TASK DIRECTIONS: Below are records. Transcribe exactly the lines from the one that contains "Given: Click the" through the last line, leaving any pictures out.

SOURCE DATA:
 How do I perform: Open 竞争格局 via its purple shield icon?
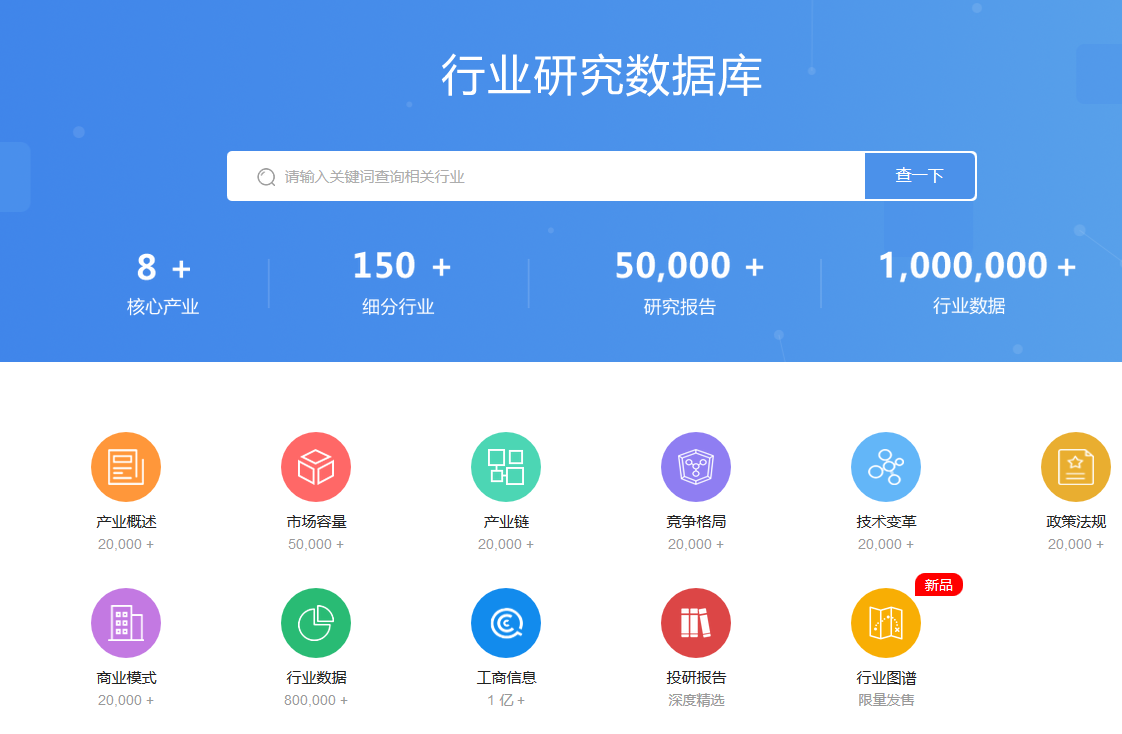(x=695, y=466)
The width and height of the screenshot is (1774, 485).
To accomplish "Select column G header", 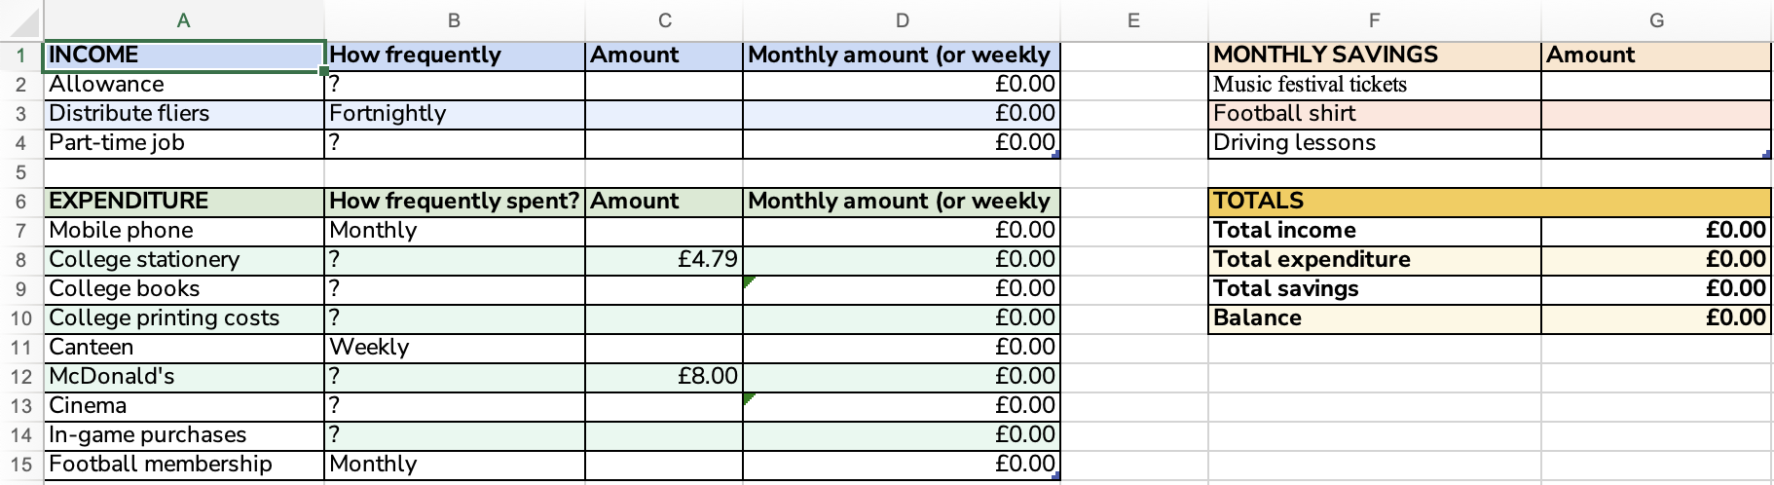I will [1656, 20].
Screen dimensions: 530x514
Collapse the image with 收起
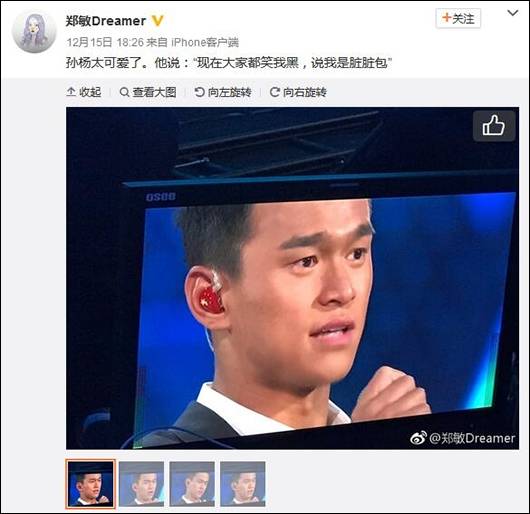(x=84, y=92)
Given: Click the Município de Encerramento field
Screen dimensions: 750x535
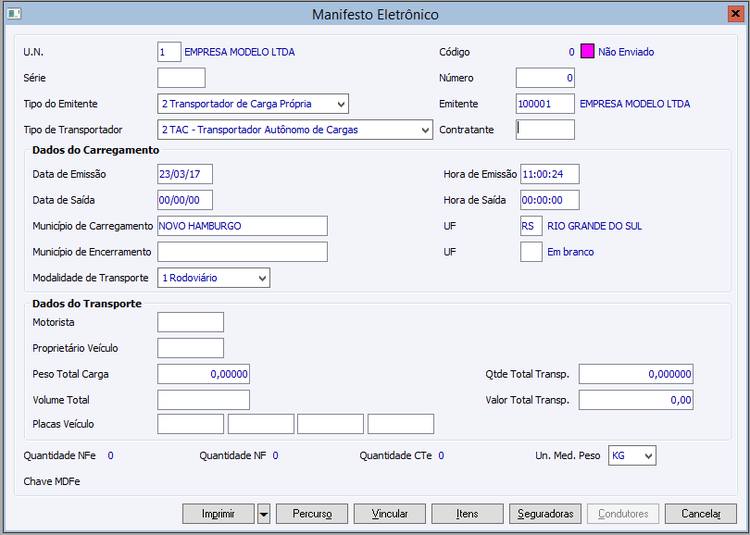Looking at the screenshot, I should (242, 252).
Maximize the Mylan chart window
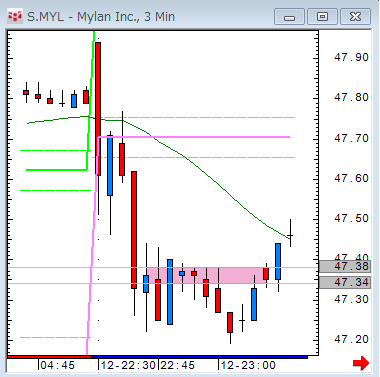380x377 pixels. pyautogui.click(x=322, y=17)
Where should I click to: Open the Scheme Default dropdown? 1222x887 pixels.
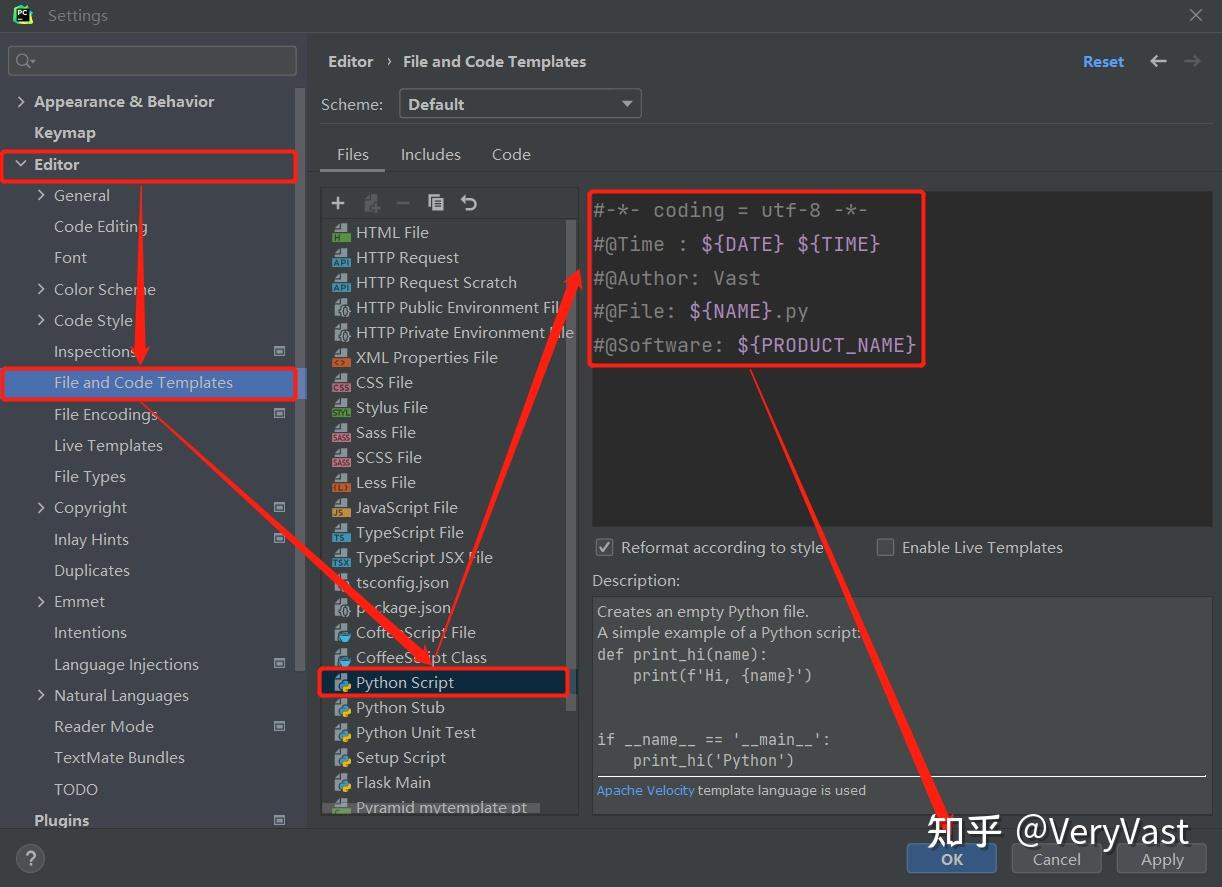tap(520, 104)
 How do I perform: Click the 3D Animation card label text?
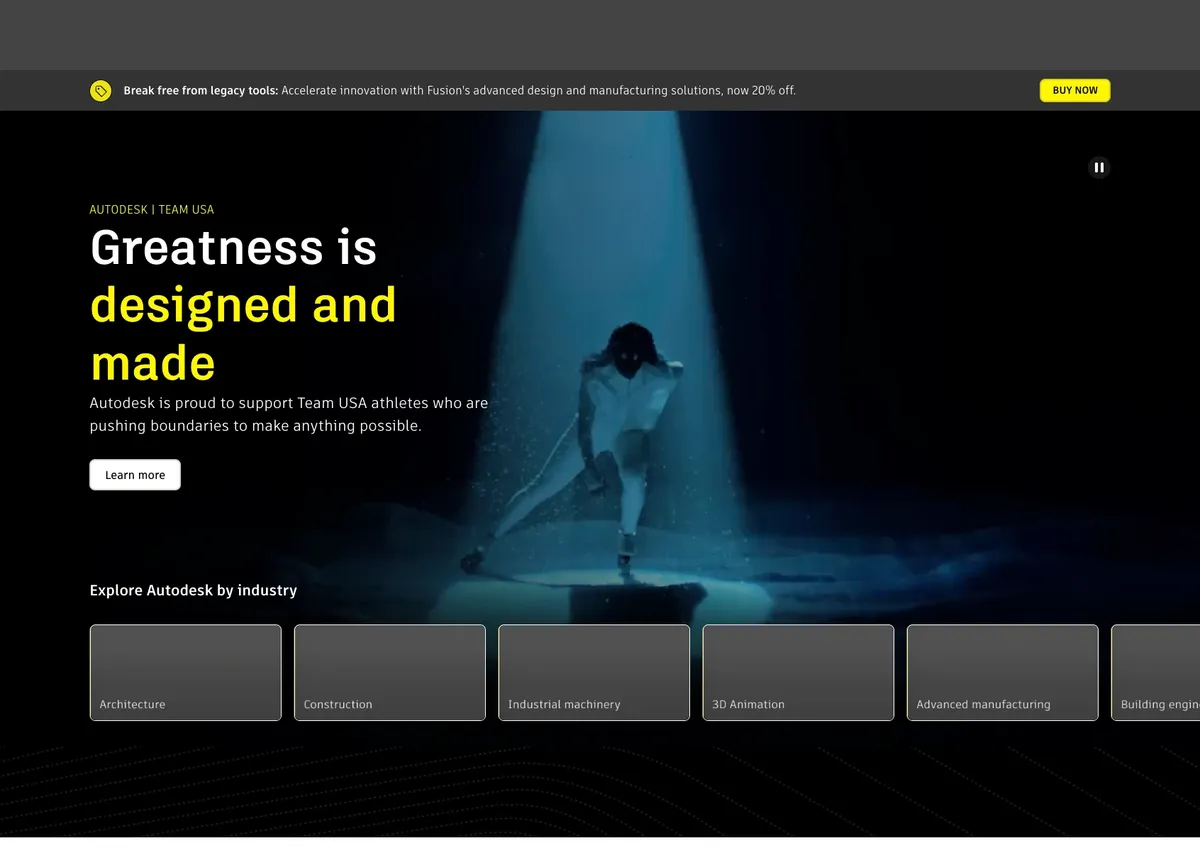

TASK RESPONSE:
Given: Click the Município de Encerramento field
Screen dimensions: 750x535
Looking at the screenshot, I should (242, 252).
Maximize the Mylan chart window
380x377 pixels. pyautogui.click(x=322, y=17)
Where should I click to: Open the Scheme Default dropdown? 1222x887 pixels.
tap(520, 104)
 How do I perform: Click the 3D Animation card label text?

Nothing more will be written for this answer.